- TEXT SHOWN -

####

Third, Ms. Morgan claimed defendants had violated the FDCPA by (1) sending her husband a letter on June 1, 2015, offering all occupants $1,000 to vacate the property; (2) participating in a June 25, 2015 state district court hearing to confirm the sale of the property after agreeing to continue it so her attorney could attend a funeral; and (3) having the sheriff's department serve a writ of assistance that issued on June 29, 2015.
Because Ms. Morgan raised similar issues during the state foreclosure proceedings and post-judgment proceedings to confirm the sheriff's sale, the district court dismissed the suit under Fed. R. Civ. P. 12(b)(6), holding that the amended complaint was precluded because it “is comprised of claims and issues that were actually decided or could have been decided in the foreclosure action.” Aplt. App. at 88. The validity of this holding depends on whether Ms. Morgan's federal claims were premised on events that preceded the filing of her answer in the foreclosure action. But as we have explained, Ms. Morgan's claims are based on events that post-date entry of judgment in the foreclosure action. She could not have raised them during those proceedings. Although she asserted one aspect of her FDCPA claim in state court during later proceedings to confirm the sheriff's sale, her appeal of the state court's order confirming the sale is still pending, which prevents the order from having a preclusive effect on her FDCPA claim. Other than the exception mentioned above, Ms. Morgan's claims are not thus precluded, but they are subject to dismissal for failure to state a plausible claim for relief. We affirm on this alternative ground.
A. Standard of Review
We review de novo a district court's dismissal under Rule 12(b)(6), accepting well-pleaded factual allegations as true and assessing the plausibility of the complaint. See Khalik v. United Air Lines, 671 F.3d 1188, 1190 (10th Cir. 2012). “A claim has facial plausibility when the plaintiff pleads factual content that allows the court to draw the reasonable inference that the defendant is liable for the misconduct alleged.” Toone v. Wells Fargo Bank, N.A., 716 F.3d 516, 521 (10th Cir. 2013) (internal quotation marks omitted). “We [also] review de novo the district court's grant of [a] motion to dismiss on issue and claim preclusion grounds.” Campbell v. City of Spencer, 777 F.3d 1073, 1077 (10th Cir. 2014).

####

- RECORD EXTRACTS -
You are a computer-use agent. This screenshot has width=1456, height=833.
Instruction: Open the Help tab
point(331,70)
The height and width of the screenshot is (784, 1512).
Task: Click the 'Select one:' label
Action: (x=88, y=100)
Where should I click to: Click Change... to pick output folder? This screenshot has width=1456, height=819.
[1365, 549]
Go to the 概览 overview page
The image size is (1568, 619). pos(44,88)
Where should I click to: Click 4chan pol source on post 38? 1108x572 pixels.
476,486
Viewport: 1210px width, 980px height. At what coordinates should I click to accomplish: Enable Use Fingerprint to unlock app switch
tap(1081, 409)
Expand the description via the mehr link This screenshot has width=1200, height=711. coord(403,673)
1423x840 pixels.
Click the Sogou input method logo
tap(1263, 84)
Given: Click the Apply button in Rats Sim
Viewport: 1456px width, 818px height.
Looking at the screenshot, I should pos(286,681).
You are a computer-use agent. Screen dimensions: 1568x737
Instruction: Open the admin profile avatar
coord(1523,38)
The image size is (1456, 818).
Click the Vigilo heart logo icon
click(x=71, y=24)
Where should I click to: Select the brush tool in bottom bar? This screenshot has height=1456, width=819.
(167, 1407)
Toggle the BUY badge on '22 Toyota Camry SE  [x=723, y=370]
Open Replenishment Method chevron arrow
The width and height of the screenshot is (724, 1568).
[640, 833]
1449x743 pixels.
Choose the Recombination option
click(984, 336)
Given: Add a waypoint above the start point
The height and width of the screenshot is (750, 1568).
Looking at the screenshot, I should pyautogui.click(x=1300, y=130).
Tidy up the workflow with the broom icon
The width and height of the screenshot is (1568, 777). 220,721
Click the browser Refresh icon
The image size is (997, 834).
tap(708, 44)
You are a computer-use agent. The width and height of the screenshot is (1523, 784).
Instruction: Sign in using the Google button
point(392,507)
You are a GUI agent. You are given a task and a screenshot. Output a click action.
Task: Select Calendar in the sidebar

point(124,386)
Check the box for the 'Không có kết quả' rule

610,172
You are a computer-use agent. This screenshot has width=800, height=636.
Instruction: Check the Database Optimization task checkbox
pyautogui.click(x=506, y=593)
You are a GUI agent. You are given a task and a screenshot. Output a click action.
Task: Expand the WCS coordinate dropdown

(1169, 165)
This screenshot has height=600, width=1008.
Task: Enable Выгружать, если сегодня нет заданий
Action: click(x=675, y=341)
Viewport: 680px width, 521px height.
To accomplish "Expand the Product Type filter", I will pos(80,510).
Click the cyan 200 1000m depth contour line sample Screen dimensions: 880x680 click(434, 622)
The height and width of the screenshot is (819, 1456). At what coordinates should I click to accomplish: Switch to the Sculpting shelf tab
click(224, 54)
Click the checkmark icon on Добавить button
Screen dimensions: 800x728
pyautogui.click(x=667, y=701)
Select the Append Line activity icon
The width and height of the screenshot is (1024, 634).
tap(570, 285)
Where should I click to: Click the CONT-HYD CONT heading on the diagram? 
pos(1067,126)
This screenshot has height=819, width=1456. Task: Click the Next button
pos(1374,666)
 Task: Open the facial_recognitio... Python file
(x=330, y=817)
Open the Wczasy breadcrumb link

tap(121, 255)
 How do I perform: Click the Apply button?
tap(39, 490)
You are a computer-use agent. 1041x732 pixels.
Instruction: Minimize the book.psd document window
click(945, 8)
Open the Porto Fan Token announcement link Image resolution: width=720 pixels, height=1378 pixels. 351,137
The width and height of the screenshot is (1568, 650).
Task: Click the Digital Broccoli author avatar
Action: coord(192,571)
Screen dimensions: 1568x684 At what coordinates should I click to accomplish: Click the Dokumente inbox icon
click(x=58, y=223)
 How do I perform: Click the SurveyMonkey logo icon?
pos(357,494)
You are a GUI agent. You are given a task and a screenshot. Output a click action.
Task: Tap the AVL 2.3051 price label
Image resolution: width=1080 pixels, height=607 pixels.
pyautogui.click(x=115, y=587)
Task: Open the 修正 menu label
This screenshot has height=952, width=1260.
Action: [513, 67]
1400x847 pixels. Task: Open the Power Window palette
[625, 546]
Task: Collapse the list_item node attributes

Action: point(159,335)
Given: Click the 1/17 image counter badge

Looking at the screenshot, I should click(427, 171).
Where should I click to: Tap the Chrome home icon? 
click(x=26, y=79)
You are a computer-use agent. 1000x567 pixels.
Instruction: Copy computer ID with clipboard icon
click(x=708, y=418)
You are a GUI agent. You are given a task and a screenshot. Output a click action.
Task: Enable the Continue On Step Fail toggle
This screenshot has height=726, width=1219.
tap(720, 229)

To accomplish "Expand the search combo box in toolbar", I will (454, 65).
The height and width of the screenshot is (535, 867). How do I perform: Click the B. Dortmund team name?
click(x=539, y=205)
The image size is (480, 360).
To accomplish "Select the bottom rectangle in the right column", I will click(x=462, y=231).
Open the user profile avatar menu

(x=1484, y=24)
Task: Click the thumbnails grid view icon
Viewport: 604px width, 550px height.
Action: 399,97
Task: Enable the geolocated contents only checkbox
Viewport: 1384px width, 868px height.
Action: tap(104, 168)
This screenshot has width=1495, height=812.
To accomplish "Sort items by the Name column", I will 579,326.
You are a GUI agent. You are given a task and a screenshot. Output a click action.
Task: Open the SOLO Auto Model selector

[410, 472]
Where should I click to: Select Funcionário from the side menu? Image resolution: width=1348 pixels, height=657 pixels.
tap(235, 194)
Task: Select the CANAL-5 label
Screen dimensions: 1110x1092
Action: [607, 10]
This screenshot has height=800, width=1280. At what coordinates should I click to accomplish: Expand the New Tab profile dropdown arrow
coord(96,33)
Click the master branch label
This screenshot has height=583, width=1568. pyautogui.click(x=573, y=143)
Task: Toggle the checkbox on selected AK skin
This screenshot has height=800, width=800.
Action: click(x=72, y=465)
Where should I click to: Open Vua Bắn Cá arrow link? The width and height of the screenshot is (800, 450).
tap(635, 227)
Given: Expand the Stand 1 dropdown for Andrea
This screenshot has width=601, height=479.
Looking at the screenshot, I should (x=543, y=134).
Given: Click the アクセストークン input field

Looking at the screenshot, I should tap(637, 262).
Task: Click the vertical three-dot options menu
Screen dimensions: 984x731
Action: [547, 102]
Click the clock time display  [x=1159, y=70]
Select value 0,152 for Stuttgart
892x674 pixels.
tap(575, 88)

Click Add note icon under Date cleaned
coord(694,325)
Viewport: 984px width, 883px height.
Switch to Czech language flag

####

- GIVEN TASK 1 -
Reproduce everything in the court opinion from "Third, Ms. Morgan" down to "June 29, 2015.".
- GIVEN TASK 2 -
Transcribe the rows word for word, everything from the line that contains "Click the master branch label" down to the line that contains "Click the clock".

- ANSWER 1 -
Third, Ms. Morgan claimed defendants had violated the FDCPA by (1) sending her husband a letter on June 1, 2015, offering all occupants $1,000 to vacate the property; (2) participating in a June 25, 2015 state district court hearing to confirm the sale of the property after agreeing to continue it so her attorney could attend a funeral; and (3) having the sheriff's department serve a writ of assistance that issued on June 29, 2015.

- ANSWER 2 -
Click the master branch label
This screenshot has height=583, width=1568. pyautogui.click(x=573, y=143)
Task: Toggle the checkbox on selected AK skin
This screenshot has height=800, width=800.
Action: click(x=72, y=465)
Where should I click to: Open Vua Bắn Cá arrow link? The width and height of the screenshot is (800, 450).
tap(635, 227)
Given: Expand the Stand 1 dropdown for Andrea
This screenshot has width=601, height=479.
Looking at the screenshot, I should (x=543, y=134).
Given: Click the アクセストークン input field

Looking at the screenshot, I should tap(637, 262).
Task: Click the vertical three-dot options menu
Screen dimensions: 984x731
Action: [547, 102]
Click the clock time display  [x=1159, y=70]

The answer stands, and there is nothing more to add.